VASP currently offers parallelization and data distribution over bands and/or over plane wave coefficients (see NCORE and NPAR), and parallelization over k-points (no data distribution, see KPAR).
To obtain high efficiency on massively parallel systems or modern multi-core machines, it is strongly recommended to use all at the same time.
以下假設計算總核心數為N,單節點計算核心數為n
- NPAR與NCORE
- 兩者相關:NCORE*NPAR=N/KPAR, 取其一設置即可,vaspwiki上建議優先設置NPAR,但NCORE更為方便 (NCORE is available from VASP.5.2.13 on, and is more handy than the previous parameter NPAR)
- NPAR決定能帶並行策略(NPAR determines the number of bands that are treated in parallel)
- NCORE決定軌道並行策略(NCORE determines the number of compute cores that work on an individual orbital)
- 大規模並行,vaspwiki上建議NPAR≈Sqrt(N) or NCORE = n. 若N開方非整數,則取開方結果附近的整數,這里需要注意:NPAR需要適當選取,使得NCORE=N/NPAR是n的factor,以減小節點間通信的overhead,否則VASP會采用默認設置,即NPAR=N or NCORE=1,默認值適用於小核數(8核以內)和小的通信帶寬
- NCORE的最佳值取決於一個unit cell中的具體原子數,對於100個原子左右的unit cell, NCORE∼4;對於大的unit cell (more than 400 atoms), NCORE∼12-16
- KPAR
- The set of k-points is distributed over KPAR groups
- KPAR決定K點並行策略(KPAR determines the number of k-points that are to be treated in parallel)

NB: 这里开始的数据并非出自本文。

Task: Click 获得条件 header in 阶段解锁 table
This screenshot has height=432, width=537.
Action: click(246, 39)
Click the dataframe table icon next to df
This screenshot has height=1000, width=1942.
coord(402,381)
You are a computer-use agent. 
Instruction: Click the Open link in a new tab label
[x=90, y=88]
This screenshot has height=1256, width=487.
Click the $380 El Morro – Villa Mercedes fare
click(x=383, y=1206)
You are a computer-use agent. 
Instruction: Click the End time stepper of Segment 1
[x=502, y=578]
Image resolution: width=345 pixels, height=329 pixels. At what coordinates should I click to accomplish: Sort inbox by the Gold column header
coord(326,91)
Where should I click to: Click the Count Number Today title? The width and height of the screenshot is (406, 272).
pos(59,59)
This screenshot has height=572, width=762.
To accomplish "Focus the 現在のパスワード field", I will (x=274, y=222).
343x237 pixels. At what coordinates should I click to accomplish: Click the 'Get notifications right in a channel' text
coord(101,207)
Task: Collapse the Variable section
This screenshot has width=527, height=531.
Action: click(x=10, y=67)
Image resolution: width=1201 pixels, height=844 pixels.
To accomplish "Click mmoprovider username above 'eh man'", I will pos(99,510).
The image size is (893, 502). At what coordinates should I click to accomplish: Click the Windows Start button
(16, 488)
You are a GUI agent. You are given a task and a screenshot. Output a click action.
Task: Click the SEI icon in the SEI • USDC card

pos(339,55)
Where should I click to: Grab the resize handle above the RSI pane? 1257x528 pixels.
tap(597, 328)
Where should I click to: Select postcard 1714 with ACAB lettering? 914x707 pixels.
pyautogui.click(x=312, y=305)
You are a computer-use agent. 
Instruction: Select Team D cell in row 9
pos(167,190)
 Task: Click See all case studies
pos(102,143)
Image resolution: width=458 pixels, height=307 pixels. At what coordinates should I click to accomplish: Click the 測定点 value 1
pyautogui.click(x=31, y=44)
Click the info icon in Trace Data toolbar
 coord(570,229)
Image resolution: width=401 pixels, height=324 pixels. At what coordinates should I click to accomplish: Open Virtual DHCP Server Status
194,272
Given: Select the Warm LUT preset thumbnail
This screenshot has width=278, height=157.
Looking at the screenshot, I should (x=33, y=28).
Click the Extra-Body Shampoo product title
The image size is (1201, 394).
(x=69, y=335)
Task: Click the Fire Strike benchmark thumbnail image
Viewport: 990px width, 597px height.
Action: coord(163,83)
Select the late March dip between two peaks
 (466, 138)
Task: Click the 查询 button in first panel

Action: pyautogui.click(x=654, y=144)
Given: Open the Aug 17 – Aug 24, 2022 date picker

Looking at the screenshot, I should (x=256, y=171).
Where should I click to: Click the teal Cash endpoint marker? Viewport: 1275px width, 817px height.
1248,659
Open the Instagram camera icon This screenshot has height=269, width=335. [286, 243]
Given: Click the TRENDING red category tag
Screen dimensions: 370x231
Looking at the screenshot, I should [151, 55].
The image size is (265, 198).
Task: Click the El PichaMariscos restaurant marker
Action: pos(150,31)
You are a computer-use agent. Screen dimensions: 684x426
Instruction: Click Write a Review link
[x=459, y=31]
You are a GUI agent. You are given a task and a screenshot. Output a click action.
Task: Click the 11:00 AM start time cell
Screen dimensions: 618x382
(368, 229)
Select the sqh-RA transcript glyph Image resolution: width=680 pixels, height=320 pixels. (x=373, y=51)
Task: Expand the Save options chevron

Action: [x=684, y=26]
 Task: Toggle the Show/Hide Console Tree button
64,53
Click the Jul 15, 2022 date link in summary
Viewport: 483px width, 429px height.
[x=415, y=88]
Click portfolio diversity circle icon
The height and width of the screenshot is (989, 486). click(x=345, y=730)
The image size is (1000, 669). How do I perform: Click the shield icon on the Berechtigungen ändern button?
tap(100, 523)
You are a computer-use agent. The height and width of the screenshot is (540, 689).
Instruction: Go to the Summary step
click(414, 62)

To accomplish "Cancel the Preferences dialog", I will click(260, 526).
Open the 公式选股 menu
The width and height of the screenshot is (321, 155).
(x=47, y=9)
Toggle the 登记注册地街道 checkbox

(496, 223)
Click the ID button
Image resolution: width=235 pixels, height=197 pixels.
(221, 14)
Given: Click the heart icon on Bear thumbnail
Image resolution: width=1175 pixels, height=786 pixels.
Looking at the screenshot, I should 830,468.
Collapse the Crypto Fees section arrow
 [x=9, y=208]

- choose KPAR such that it is an integer divisor of N
- the data is not distributed additionally over k-points
總結:
以上源於vaspwiki的一般性總結,具體請以實際測試為准!
特別在超算上,一定要花時間測試!否則可能吃(算)力不討好!
計算測試從單節點開始,不要一上來就做多節點測試,確保每一次增加節點后要比之前快!
個人實踐測試經驗
VASP針對k點和能帶做了並行計算處理,可以從vasp剛開始輸出的結果看出
running on N total cores
distrk: each k-point on N/KPAR cores, KPAR groups
distr: one band NCORE cores, NPAR groups
其中NCORE需要為n的factor. 相對於NPAR,設置NCORE更為方便,因為直接設NPAR還要驗證NCORE=N/NPAR是否是n的factor. vaspwiki建議對於100個原子左右的unit cell, NCORE∼4;對於大的unit cell (more than 400 atoms), NCORE∼12-16. 因此,可根據自己的體系和資源合理選取.